- _DATA SHOWN_
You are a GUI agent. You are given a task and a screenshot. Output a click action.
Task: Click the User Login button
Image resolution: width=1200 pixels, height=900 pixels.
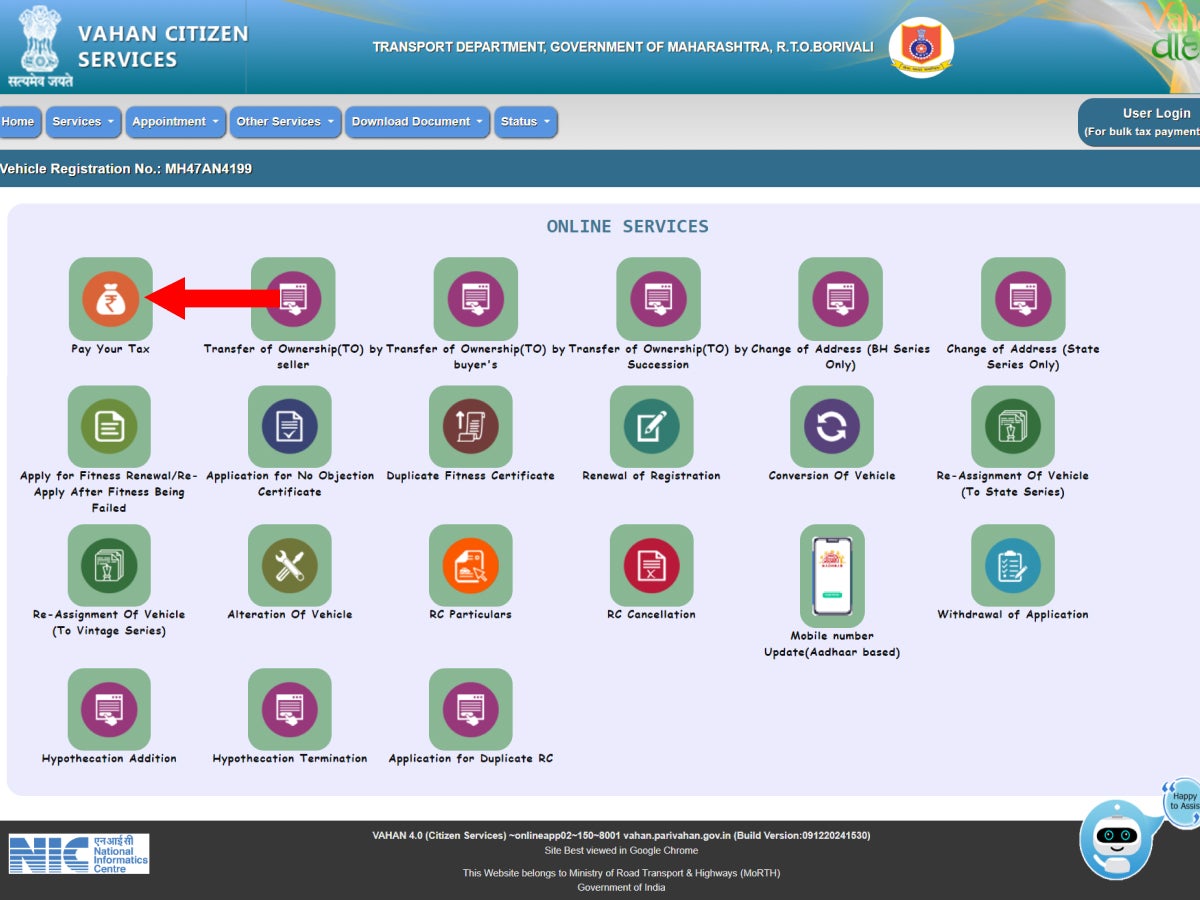coord(1155,113)
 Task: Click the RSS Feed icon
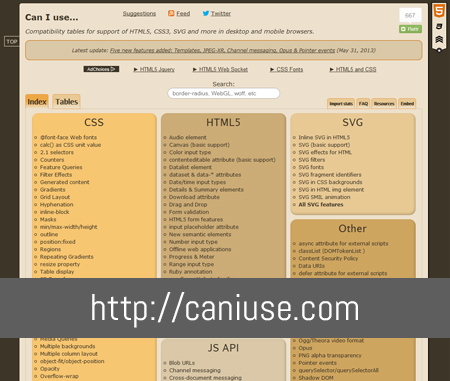[171, 13]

- _YOUR OBJECTIVE_
An exact copy of the records is required. Pictures do not belong in it.

- _THE COMPLETED TASK_
You are a GUI agent. You are given a task and a screenshot. Output a click action.
Task: Click the User Login button
Image resolution: width=1200 pixels, height=900 pixels.
coord(1155,113)
 Task: Click the RSS Feed icon
[171, 13]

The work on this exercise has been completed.